Andy Inglis (Chairman and CEO)
Yeah, let me, Neal will pick up the question just in terms of the metrics, the driver. But I think it's an important, you know, 2024 is an important year, where we're completing the two major projects, Winterfell and Tortue, and that enables us then to get to that free cash flow inflection point. And, and, you know, the delivery of the projects is an important point in the journey for the company. It allows us to strengthen the balance sheet, pay down the debt, and at that point, then move forward to shareholder returns. But it also enables us to continue growth, but it's important it's at a much more measured pace than we've obviously delivered over the past two years.
So I think, you know, as we go through 2024, 2025 is about that dual agenda, the prioritization of free cash flow to enable the debt pay down. But actually, you know, it will, there will be growth, but it's gonna be at a much slower pace. But Neal, the fundamental metric, metrics behind the free cash flow?
Neal Shah (CFO)
Yes, I mean, that's based on our sort of current estimates. It's sort of 70 TI, 75-ish Brent.
Neil Mehta (Head of Americas Natural Resources Equity Research)
Okay, that, that's helpful, Neal. And then as we think about 2025, a couple of cost structure questions. One is, is it fair as a placeholder to be using something in the $550 type of CapEx range, recognizing you'll put some more meat on the bones here in the next couple of months? And then, I saw in the footnote that you talk about operating costs, $115 million-$130 million for Greater Tortue. Is that the right run rate CapEx once the project comes online? Thanks, Neal.
Andy Inglis (Chairman and CEO)
Yeah, Neal, why don't you pick us up?
Neal Shah (CFO)
Sorry, I'll cover your second question first, Neil, just on the operating costs. Yes. I mean, I think it will be slightly higher because that's sort of phased over time, you know, as the development ramps up and we'll get, you know, this year, there's a couple of moving parts in terms of, you know, the ramp-up commissioning costs, et cetera. So it'll be a little higher than that on a regular basis, but the per metric barrel metrics, per BCF metrics will look more attractive on that basis, on a 25 and regular run rate, going forward. And then just, sorry, what was your first question again, Neil?
Neil Mehta (Head of Americas Natural Resources Equity Research)

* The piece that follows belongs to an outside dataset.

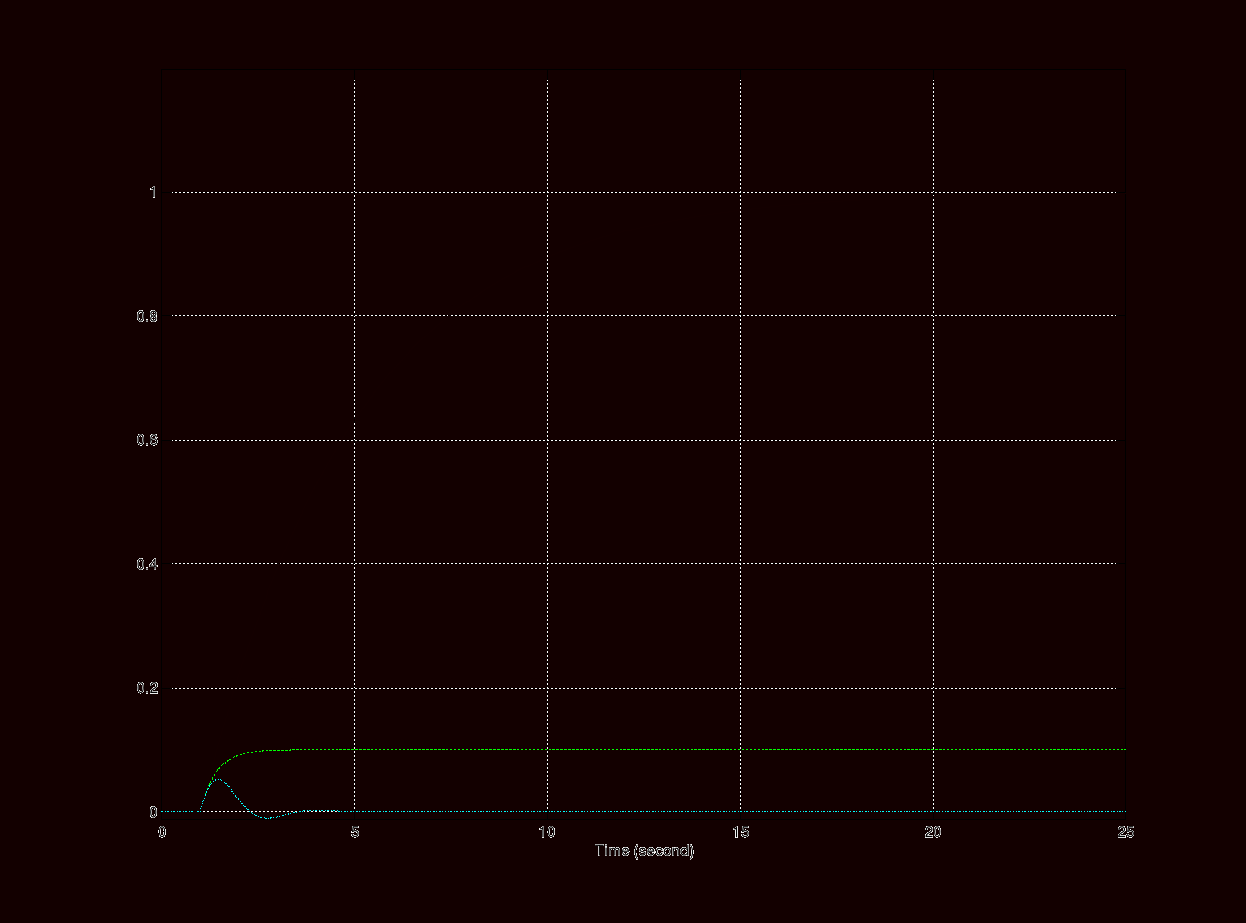Click the peak of the cyan curve

pos(219,778)
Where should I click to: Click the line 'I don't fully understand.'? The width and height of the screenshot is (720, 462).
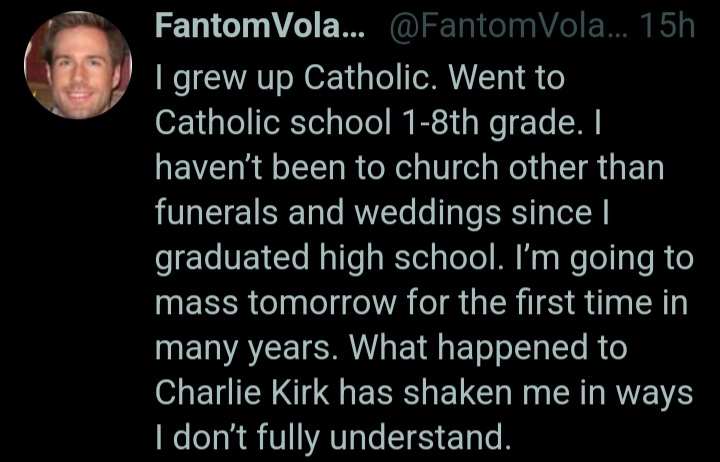(333, 438)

Oh, it's just, Neal, what do you think of CapEx for 2025? Rough rule of thumb, recognizing you're gonna, you know-
Neal Shah (CFO)
Yeah, and again, I think, as we said on the call, sort of 2020, you know, that $550 is what we're targeting for the next several years, including 2025 beyond. So I think it's a good sort of number to have penciled into your models.

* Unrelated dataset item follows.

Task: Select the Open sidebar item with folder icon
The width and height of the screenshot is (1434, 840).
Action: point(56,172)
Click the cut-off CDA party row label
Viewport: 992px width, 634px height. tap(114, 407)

Neil Mehta (Head of Americas Natural Resources Equity Research)
Perfect.
Andy Inglis (Chairman and CEO)
That number basically underpins sort of maintenance CapEx of what, $300-$350, on a long-term basis, and then growth of sort of $200-$250. A much more measured growth, and ultimately at 550 long-term, CapEx, you can sustain that free cash flow of $100-$150 per quarter.
Neil Mehta (Head of Americas Natural Resources Equity Research)
Thanks, team.
Operator (participant)
Thank you. Our next questions come from the line of Matt Smith with Bank of America. Please proceed with your questions.
Matt Smith (Analyst)
Hi there. Thanks, Andy. Hi there, Neal. Good, first question on the, on the capital allocation front. You know, thanks for laying out the detail in the presentation. I think the inflection point is clearly an important one for Kosmos. I guess I just wanted to come back, you know, is that $550 million CapEx, you know, an indication of sort of a steady state, or is it a firm commitment from Kosmos? Because, you know, I think it's clear that you're very opportunity rich. I mean, it's great to see that sort of phase two of Tortue might be coming back onto the table sooner than previously anticipated, and we were talking about Yakaar-Teranga as well.
I guess, you know, I just want to understand whether, say, the $550 million is an indication or really whether that's a commitment to shareholders. That's sort of whatever the plan, whatever the work and interest, you know, that's the sort of level of CapEx that you're going to be comfortable sort of spending over the next few years. I just want to sort of understand what, where the priority is, really on that, if that's okay. And then the second question would be on the FPSO in terms of Tortue. You know, I think, you know, really confirming the news that we'd heard elsewhere in terms of the delay in first gas to the third quarter now.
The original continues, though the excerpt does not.